In contrast, pre-post-order calls its handlers with the trigger symbol and with one argument for each element of the body:

(apply handler (car tree) (cdr tree))

On Chicken, pre-post-order is inefficient and will even fail if the tree length is greater than the native apply parameter limit, which may be as low as 126 depending on your system. We recommend using pre-post-order* to avoid these issues.

An example:

 ;; Convert generic lists to ordered HTML lists
 (pre-post-order
   `(list "one" "two" (strong "three!"))
   `((list . ,(lambda (tag . body)
                (cons 'ol (map (lambda (x) (list 'li x)) body))))
     ,@alist-conv-rules))

now becomes:

 ;; Convert generic lists to ordered HTML lists, no limits!
 (pre-post-order*
   `(list "one" "two" (strong "three!"))
   `((list . ,(lambda (tag body)
                (cons 'ol (map (lambda (x) (list 'li x)) body))))
     ,@alist-conv-rules*))

[procedure] (pre-post-order-splice* tree bindings)

Variant of pre-post-order-splice which passes its handlers only two arguments: TAG and BODY. See pre-post-order*.

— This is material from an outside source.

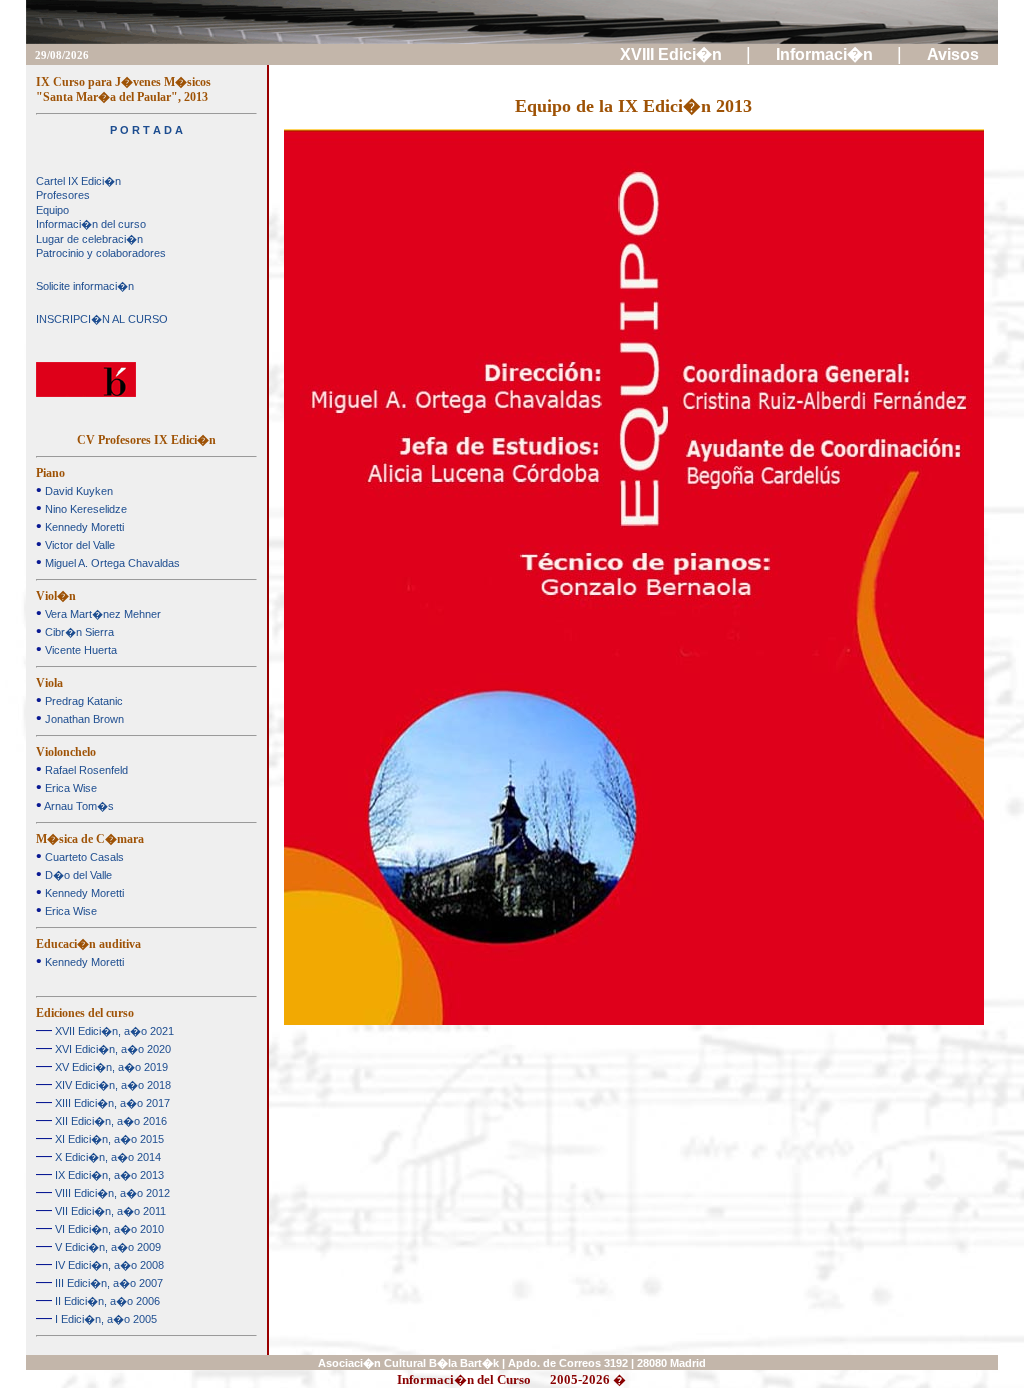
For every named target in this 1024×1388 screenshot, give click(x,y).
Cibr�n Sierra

[constant] universal-conversion-rules*

Variant of universal-conversion-rules to be used with pre-post-order*.

[constant] universal-protected-rules*

Variant of universal-protected-rules to be used with pre-post-order*.

[constant] alist-conv-rules*

Variant of alist-conv-rules to be used with pre-post-order*.

Examples

Oleg's site is the main resource. Be sure to read his examples and the ones in the SSAX repository (also included in the egg). The following papers were of great help:

There's also a more friendly SXML tutorial available.

The initial documentation on this wiki page came straight from the comments in the extremely well-documented source code. It's recommended you read the code if you want to learn more.

1.4.1: Add IMG and a few other HTML4 elts as inline in entag-xhtml, fixing whitespace issues; also add HTML5 inline elts
1.4: Add starred versions (pre-post-order* etc)
1.3: Update to upstream latest version, remove splicing pre-post-order from extra file and rename it to pre-post-order-splice
1.2: Port to hygienic chicken
1.1: Improve inline element whitespace handling; add '&' rule.
1.0: Initial release

License

The sxml-transforms code is in the public domain.